Sulfur, heat, and magma budget of Erta 'Ale lava lake, Ethiopia
Clive Oppenheimer, University of Cambridge, Department of Geography, Cambridge, England, UK, et al. Pages 509-512.
Erta 'Ale volcano, in the Danakil desert of Ethiopia, is one of the most remote volcanoes on Earth. It is important for its location on the rift separating Africa and Arabia, and for its long-lived eruption. For at least a century, one or more lava lakes have been active at the summit of the volcano. These pour heat and gases into the atmosphere but seldom overflow their craters to produce lava flows. We have measured for the first time both the heat and sulfur gas emissions from Erta 'Ale using field instruments. The results reveal how much magma must be continuously supplied to the lakes in order to maintain them, and cast light on the plumbing system of this unique volcano.
Natural bathymetric change as a control on century-scale shoreline behavior
Andrew Cooper and Fatima Navas, University of Ulster, Environmental Studies, Coleraine, Northern Ireland BT52 1SA, U.K. Pages 513-516.

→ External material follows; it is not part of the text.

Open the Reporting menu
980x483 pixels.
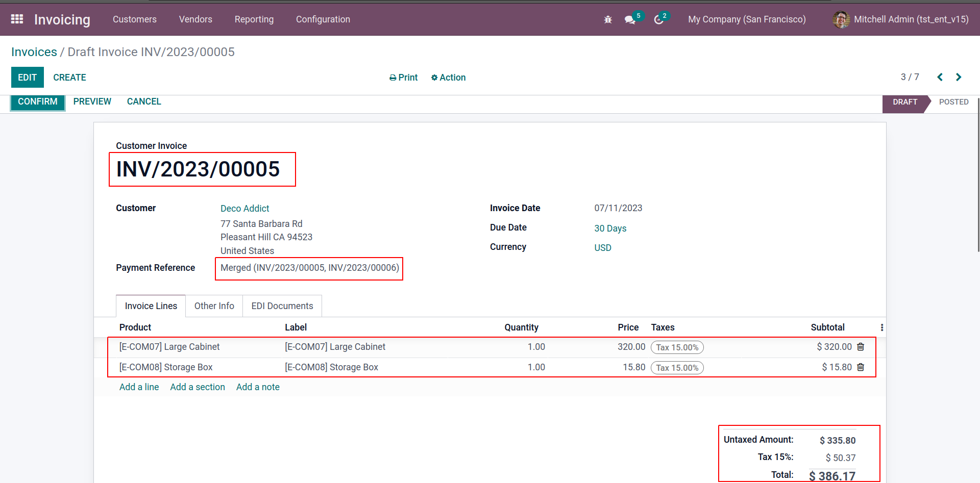[254, 19]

At a time when attention is focused on climate change and sea level rise as major drivers of coastal erosion, Cooper and Navas attribute major changes in the shoreline to natural changes on the seafloor. A resort beach at Newcastle, Northern Ireland has been losing sand and suffering periodic erosion while an adjacent military zone has been seeing substantial sand buildup. Using modern data plus information from a 100-year-old chart, they studied wave dynamics under past and present conditions. The changing seabed caused significant changes in the wave field. This in turn led to changes in the sediment transport pathways. As a result, areas of substantial erosion and accretion have developed on the shoreline. When the resort was built, sand was being transported to its beaches by wave action. Now that situation has changed because of the changing seabed. Ironically, while the recreational beach is suffering erosion, the whole coastal system has an abundance of sand that, under present conditions, is being redistributed in a pattern incompatible with human uses. The paper points out that such changes must accompany sea level change on all coasts but that a lack of historic bathymetric data has likely inhibited such research elsewhere. The findings highlight the difficulty of isolating the effects of sea level rise from other causes of coastal erosion.
Enhanced marine productivity off western North America during warm climate intervals of the past 52 k.y.

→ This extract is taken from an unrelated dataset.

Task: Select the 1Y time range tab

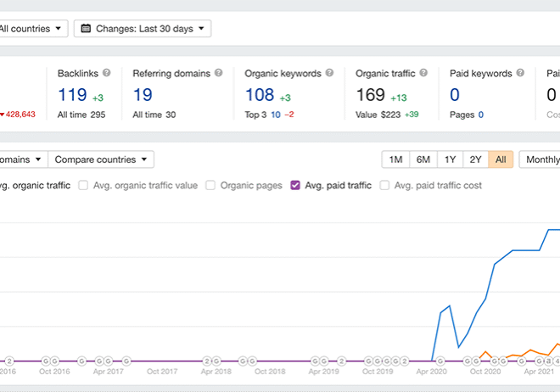Action: click(450, 160)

Alexander van Geen, Columbia University, Lamont-Doherty Earth Observatory, Route 9W, Palisades, NY 10964-8000, U.S.A., et al. Pages. 521-524.

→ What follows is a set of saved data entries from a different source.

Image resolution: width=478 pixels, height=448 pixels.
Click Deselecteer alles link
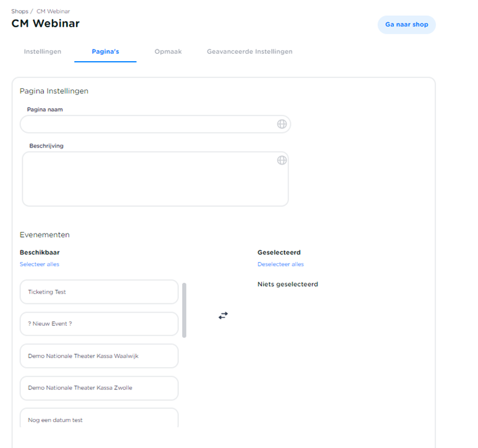tap(280, 264)
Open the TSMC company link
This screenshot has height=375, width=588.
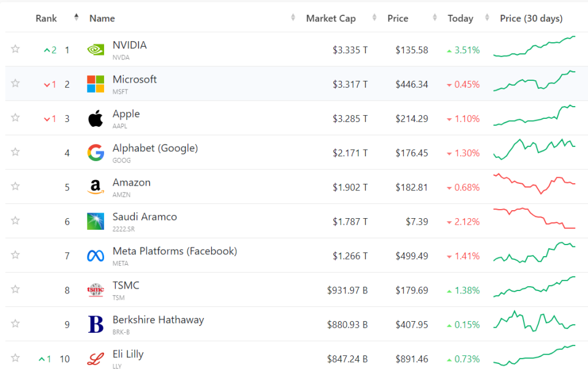126,286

The valuable network of records showing rapid and contemporaneous changes in climate across the globe has been expanded with a new location off the southern tip of Baja California, Mexico. Such records provide an indication of the way climate has changed in the past and, therefore, hopefully also an indication of the way climate may change in the future. The 15-m-long sediment core, which spans the past 52 k.y. and was analyzed at up to 1 cm resolution, indicates a remarkably consistent teleconnection between changes in marine productivity at this eastern Pacific location with millennial-scale climate change over the North Atlantic, as recorded by the oxygen isotopic composition of Greenland ice. Previous studies of Santa Barbara Basin off California had linked related observations to changes in ventilation of the North Pacific rather than changes in productivity. One possible interpretation of the new data is that the deep nutricline and low productivity in the region associated with modern El Niño conditions was dominant during the cooler climate intervals of the past 52 k.y.
Reconstructing paleoelevation in eroded orogens
Andreas Mulch, University of Lausanne, Department of Mineralogy and Geochemistry, Lausanne, 1015, Switzerland, et al. Pages 525-528.
One of the factors controlling global climate change is global topography. Understanding paleotopographic variations is therefore important when reconstructing past climate histories. Topographic variations influence the isotopic composition of rain water and the elevation of a mountain range can be reconstructed from the isotope information contained in any precipitation reservoir, ideally a bucket of water collected at the mountain top. Evidence from a newly discovered precipitation reservoir, the stable isotope record of surface waters in zones of crustal deformation, indicates that elevations in the early Eocene North American cordillera were 1000 m higher than today and strongly influenced continental precipitation and climate patterns.
Records of post-K-T boundary millennial-scale cooling from the western Tethys: A smoking gun for the impact-winter hypothesis?
Simone Galeotti, Università degli Studi di Urbino, Istituto di Geologia, Campus Scientifico, Urbino, Italy 61029, Italy, et al. Pages 529-532.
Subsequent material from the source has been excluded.